Larsen Bench Press 😳

I did regular bench press 165 lbs 2 reps, 2 sets then dropped the weight to 135 lbs while doing Larsen bench press.

I have a gym buddy who has been doing Larsen so this is my third attempt trying it. Do I personally like it? Not quite… I just think it’s a way to show off strength. However, it’s great for core stability and allows control without planting your feet on the ground.

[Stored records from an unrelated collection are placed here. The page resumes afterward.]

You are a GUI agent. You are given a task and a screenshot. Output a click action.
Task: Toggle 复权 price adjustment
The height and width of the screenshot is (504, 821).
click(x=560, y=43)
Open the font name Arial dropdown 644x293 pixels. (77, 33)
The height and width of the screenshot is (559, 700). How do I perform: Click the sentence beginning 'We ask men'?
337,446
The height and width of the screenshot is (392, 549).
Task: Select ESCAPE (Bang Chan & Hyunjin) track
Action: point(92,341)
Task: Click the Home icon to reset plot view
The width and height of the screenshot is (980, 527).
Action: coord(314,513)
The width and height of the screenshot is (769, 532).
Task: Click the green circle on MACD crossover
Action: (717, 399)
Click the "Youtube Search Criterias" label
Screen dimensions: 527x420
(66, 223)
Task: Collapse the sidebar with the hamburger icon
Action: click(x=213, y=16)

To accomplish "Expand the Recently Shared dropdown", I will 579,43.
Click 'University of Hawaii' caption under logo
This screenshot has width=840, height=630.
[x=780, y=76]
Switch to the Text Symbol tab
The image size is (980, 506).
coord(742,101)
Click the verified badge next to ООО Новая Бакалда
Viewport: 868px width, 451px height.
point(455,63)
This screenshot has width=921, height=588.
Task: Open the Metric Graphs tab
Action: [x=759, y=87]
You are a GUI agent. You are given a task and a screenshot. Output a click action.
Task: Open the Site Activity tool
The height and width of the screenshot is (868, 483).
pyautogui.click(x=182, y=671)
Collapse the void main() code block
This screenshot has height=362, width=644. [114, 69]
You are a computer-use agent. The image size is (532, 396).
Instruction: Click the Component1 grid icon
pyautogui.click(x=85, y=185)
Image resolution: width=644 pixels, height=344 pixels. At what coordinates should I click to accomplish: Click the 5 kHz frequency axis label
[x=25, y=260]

⚠️ if you’re going to attempt Larsen, be careful not to overarch your back like I did. You will absolutely feel it the next day!

Happy lifting ✨

#bench #benchpress #larsenpress #gymgirlie #strengthtraining

2025/5/14 Edited to

... Read moreThe Larsen bench press is a critical exercise for those interested in enhancing their strength and stability in weightlifting. Unlike the traditional bench press, the Larsen variation, which focuses on lifting without using your legs for support, emphasizes core strength and stability, making it advantageous for advanced lifters. It's often described as a show-off move, but it indeed provides significant benefits for improving your upper body strength. When engaging in this exercise, ensure that you maintain proper form to prevent injury, particularly avoiding excessive back arching which can lead to discomfort or injury. It can be useful to perform warm-up sets with lighter weights to hone your technique before progressing to your working sets. Many enthusiasts also find that incorporating various grip widths can enhance the muscular focus of each repetition. Additionally, pair your Larsen bench press routine with complementary exercises such as rows and overhead presses to create a balanced upper body workout regimen. Ultimately, for those looking to diversify their strength training routine, the Larsen bench press is a worthwhile addition that can lead to improved results in both strength and stability.